Webwecker Bielefeld: Jesus01

Für eine Hand voll Nägel



Von Harald Manninga



Nein, zimperlich ist er wirklich nicht, dieser Mel Gibson. Was er dem Kinogänger da in der Vorosterzeit vorsetzt, das ist schon reichlich starker Tobak. Aber was will man von Mel-Gibson-Filmen auch erwarten, selbst wenn er nicht mitspielt? Zumindest zeigt er mal was anderes als diese immer gleichen süßlichen Jesulein-Schinken, die man um Ostern herum z.B. im Fernsehen vorgesetzt kriegt, das ist wahr. Aber damit hat sichs auch schon, viel was Positiveres läßt sich von Mel Gibsons Werk nicht sagen. Und das ist denn doch ein bißchen wenig an Positivem. Sagen wir so: Das Buch war besser!

* AUFGABE 1: Schreiben Sie aus der Filmkritik über Mel Gibsons Film den Abschnitt ab, der mit „Webwecker Bielefeld: Jesus01“ beginnt und bis einschließlich „Buch war besser!“ reicht.
* AUFGABE 2: Setzen Sie die Filmkritik über Mel Gibsons Film nach ihrem letzten Satz fort.

* BEREITGESTELLTES MATERIAL:
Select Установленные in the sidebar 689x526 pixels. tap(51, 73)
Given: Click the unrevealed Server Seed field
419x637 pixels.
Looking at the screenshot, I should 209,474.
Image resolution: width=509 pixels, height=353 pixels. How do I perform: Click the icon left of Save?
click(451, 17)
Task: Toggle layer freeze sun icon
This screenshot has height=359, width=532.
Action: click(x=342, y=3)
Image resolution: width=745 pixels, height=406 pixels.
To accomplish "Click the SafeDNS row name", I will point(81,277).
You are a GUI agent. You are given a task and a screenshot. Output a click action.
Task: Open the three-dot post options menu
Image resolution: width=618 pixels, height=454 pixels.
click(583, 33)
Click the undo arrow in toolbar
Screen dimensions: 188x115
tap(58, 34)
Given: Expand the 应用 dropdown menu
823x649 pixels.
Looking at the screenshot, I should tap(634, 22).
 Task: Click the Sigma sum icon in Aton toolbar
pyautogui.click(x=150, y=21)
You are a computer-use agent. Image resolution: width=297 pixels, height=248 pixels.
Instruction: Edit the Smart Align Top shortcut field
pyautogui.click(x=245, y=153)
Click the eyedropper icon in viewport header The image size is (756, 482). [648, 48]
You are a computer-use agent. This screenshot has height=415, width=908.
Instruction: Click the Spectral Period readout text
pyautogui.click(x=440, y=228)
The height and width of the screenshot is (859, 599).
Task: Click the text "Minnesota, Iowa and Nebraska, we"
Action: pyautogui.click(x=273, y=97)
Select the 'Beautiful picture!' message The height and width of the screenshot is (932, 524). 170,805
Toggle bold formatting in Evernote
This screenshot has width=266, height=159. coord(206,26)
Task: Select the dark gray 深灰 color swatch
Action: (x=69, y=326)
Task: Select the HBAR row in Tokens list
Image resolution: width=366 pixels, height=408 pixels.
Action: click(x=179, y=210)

* ANTWORT 1:
Webwecker Bielefeld: Jesus01

Für eine Hand voll Nägel



Von Harald Manninga



Nein, zimperlich ist er wirklich nicht, dieser Mel Gibson. Was er dem Kinogänger da in der Vorosterzeit vorsetzt, das ist schon reichlich starker Tobak. Aber was will man von Mel-Gibson-Filmen auch erwarten, selbst wenn er nicht mitspielt? Zumindest zeigt er mal was anderes als diese immer gleichen süßlichen Jesulein-Schinken, die man um Ostern herum z.B. im Fernsehen vorgesetzt kriegt, das ist wahr. Aber damit hat sichs auch schon, viel was Positiveres läßt sich von Mel Gibsons Werk nicht sagen. Und das ist denn doch ein bißchen wenig an Positivem. Sagen wir so: Das Buch war besser!

* ANTWORT 2:
Die Story ist bekannt: Nachdem er ein paar Jahre durch Judäa gewandert ist und seine Predigt aufgesagt hat, wird Jesus im Garten Gethsemane festgenommen, von einem lokalen Würdenträger zum andern zur Aburteilung weitergereicht und stirbt schließlich am Kreuz. Gibsons Film konzentriert sich auf die letzten 12 Stunden des Lebens Jesu, hin und wieder gibt es Flashbacks zum »Letzten Abendmahl« oder zum kleinen Jesus, der über eine Treppe stolpert und von Mammi getröstet wird, außerdem stirbt Judas Ischarioth schön theatralisch durch eigene Hand, indem er sich an einen Baum hängt. Großaufnahme auf den halbverwesten Kadaver eines Esels. Schnitt. Weiter mit Mad Kaiphas, dem Vollstrecker.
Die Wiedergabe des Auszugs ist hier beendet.